------ Passage to read ------

A diagnosis of skin cancer requires a physical examination, a biopsy, and laboratory tests. The diagnosis usually includes an assessment of the stage of cancer present. Skin cancer can be local or metastatic. Self-examination often detects skin cancer in very early stages.
A physician or dermatologist examines the patient’s skin for irregular-looking areas when looking for a diagnosis of skin cancer. This type of cancer appears most often on sun-exposed areas, such as the face, scalp, neck, and shoulders. The arms and chest are also typical areas for skin cancer. Sometimes skin cancers appear in hidden areas, especially in people with dark skin. Skin cancer can even occur under the fingernails, the palms of the hands, or soles of the feet.
The three most common types of skin cancer are basal cell carcinoma, squamous cell carcinoma, and melanoma. Less common skin cancers include Merkle cell carcinoma, sebaceous gland carcinoma, and Karposi sarcoma. Basal cell carcinoma and squamous cell carcinoma rarely go beyond the local stage of cancer, but melanoma has a high likelihood of metastasizing. The local type of skin cancer remains in one area, usually as a bump or lesion. A diagnosis of skin cancer in a localized stage is typically found through a simple biopsy of the suspected skin area; a laboratory test is usually required to confirm the diagnosis.
Diagnosing metastatic cancer involves more intensive testing. Two types of biopsy, fine needle aspiration or surgical lymph, can sample nearby lymph nodes to determine whether skin cancer cells have moved from the skin to the lymphatic system. Sentinel lymphatic mapping can help determine the specific lymph node most likely to be infiltrated.

------ Dataset content ------

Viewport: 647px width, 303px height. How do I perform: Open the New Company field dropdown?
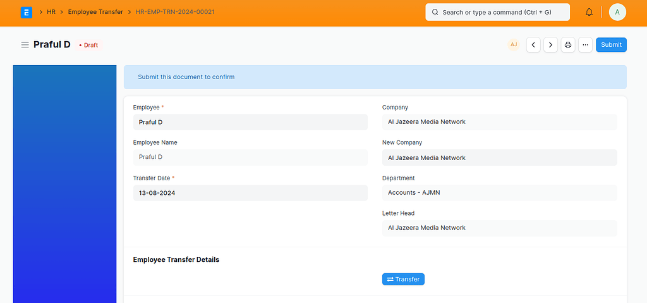499,158
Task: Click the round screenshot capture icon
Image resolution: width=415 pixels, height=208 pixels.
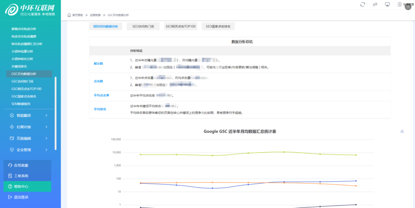Action: coord(408,6)
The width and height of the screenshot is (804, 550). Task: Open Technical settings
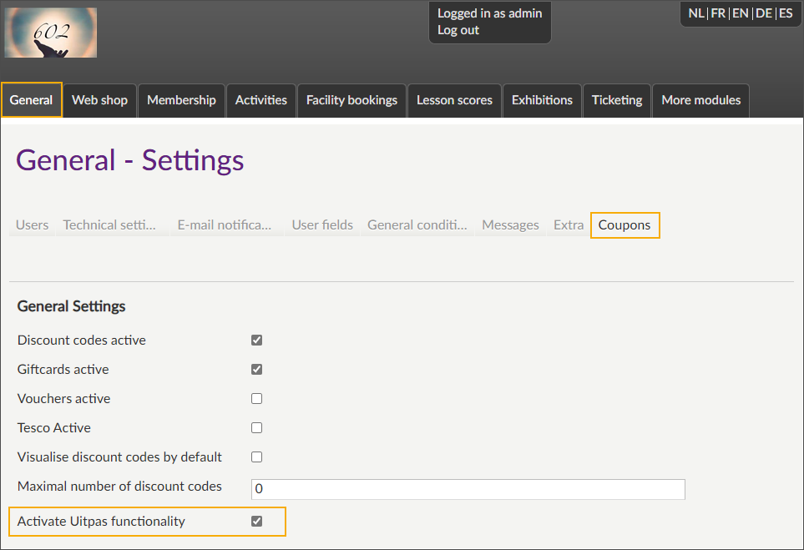point(109,225)
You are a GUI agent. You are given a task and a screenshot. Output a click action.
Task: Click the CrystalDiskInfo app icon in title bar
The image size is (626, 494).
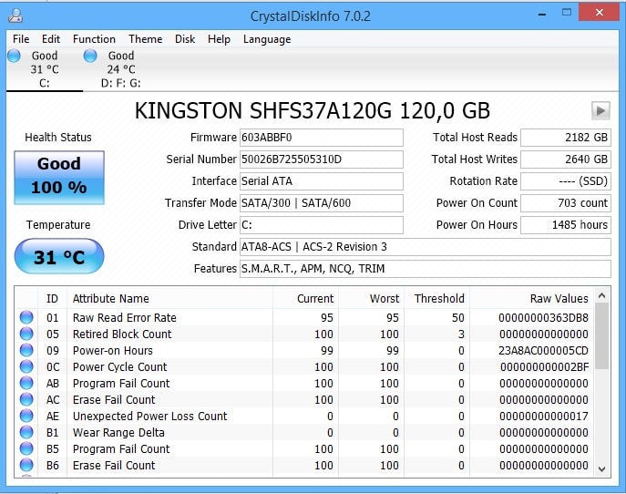click(15, 15)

------

▶ **Exercise instructions**
A: Revise the passage on diagnosing skin cancer, starting with "Diagnosing metastatic cancer" and going on through "to be infiltrated.", putting "extensive" in place of "intensive".
B: Translate this sentence from the passage on diagnosing skin cancer into Spanish: "Skin cancer can be local or metastatic."
C: Carry on the passage on diagnosing skin cancer from where it stops.
None of the material is needed here.

▶ **Task answers**
A:
Diagnosing metastatic cancer involves more extensive testing. Two types of biopsy, fine needle aspiration or surgical lymph, can sample nearby lymph nodes to determine whether skin cancer cells have moved from the skin to the lymphatic system. Sentinel lymphatic mapping can help determine the specific lymph node most likely to be infiltrated.

B: El cáncer de piel puede ser local o metastásico.

C:
Imaging systems such as magnetic resonance imaging (MRI), computed tomography (CT scan), x-rays, and positron emission tomography (PET) scan are often used to discern whether a diagnosis of skin cancer has reached the metastatic stage. Typical affected organs are the lungs, heart, liver, and brain. CT scans are sometimes used to guide a fine needle or surgical biopsy.
Bone scans are used less often since melanoma is not typically found in the bones. Doctors perform a bone scan by injecting the patient with radioactive material. They then create a profile of the skeleton with a specialized camera.
A self-exam often points the way to a medically-confirmed diagnosis of skin cancer. Self-examination typically includes the ABCD approach where moles are concerned. A refers to the asymmetry of a suspicious mole, one half looking different from the other. B refers to the mole’s border—healthy moles have regular, definite borders. C is for the color of the suspicious mole which may not be a uniform color and may include unusual red, pink, or blue patches. D refers to the diameter of a mole, and healthy moles are usually less than a quarter-inch (6 millimeters) across.